═══ Informasi Tercatat ═══

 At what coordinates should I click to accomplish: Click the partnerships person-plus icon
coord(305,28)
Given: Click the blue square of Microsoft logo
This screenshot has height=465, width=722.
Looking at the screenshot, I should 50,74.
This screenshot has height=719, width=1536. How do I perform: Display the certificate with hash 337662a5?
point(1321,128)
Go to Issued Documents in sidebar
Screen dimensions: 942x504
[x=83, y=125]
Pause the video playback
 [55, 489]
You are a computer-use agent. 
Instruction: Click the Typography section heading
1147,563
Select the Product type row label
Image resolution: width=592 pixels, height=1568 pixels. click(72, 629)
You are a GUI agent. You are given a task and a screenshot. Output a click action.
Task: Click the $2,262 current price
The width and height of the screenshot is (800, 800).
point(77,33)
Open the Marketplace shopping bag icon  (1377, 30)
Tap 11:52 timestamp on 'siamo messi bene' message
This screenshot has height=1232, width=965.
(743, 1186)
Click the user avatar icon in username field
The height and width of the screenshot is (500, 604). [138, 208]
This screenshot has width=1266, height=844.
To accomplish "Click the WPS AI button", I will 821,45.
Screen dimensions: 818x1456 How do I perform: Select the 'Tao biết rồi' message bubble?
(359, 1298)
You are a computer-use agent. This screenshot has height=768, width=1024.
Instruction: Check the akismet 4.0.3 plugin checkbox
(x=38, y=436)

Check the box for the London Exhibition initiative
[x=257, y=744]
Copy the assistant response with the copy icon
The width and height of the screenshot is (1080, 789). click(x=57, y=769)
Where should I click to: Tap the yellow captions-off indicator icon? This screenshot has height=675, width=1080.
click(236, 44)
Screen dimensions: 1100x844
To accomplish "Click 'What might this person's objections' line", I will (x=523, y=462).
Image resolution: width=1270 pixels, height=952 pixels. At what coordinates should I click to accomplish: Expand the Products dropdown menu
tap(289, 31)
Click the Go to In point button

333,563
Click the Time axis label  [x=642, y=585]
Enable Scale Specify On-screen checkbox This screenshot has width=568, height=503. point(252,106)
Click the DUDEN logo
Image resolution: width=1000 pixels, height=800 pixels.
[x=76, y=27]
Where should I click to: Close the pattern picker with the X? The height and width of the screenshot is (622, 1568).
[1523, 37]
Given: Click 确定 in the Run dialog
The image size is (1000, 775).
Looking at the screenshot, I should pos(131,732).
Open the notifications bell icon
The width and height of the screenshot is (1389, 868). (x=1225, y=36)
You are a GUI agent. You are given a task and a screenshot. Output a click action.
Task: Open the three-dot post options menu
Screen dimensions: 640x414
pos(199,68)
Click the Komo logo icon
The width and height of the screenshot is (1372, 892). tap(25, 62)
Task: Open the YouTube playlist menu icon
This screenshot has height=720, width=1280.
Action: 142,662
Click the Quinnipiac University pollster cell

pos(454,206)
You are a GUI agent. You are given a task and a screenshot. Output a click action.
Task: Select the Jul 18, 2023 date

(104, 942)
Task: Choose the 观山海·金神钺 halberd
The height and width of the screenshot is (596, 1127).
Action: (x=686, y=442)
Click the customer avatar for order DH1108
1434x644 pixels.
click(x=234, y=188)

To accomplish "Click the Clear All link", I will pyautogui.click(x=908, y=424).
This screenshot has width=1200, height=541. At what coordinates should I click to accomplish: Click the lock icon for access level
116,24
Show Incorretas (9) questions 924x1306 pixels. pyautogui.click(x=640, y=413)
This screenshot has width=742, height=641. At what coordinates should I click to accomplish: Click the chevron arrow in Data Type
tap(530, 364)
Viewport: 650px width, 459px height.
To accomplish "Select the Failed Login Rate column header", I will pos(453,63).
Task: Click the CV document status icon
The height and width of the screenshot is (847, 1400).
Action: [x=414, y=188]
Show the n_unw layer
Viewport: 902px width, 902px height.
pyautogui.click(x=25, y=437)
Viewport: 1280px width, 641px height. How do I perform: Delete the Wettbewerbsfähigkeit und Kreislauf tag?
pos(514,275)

═══

[Yang Diminta]: Format catatan mulai dari baris yang memuat "Screen dimensions: 1100x844" hingga baris yang memuat "will (x=523, y=462)." sebagai CSV dua kolom bernama instruksi dan jawaban, satu baris per catatan. Tempatkan setiap isian dalam tanda kutip dan ubah jeda baris di dalamnya menjadi spasi.

[Hasil Pengerjaan]:
instruksi,jawaban
"Screen dimensions: 1100x844 To accomplish ""Click 'What might this person's objections' line"",","I will (x=523, y=462)."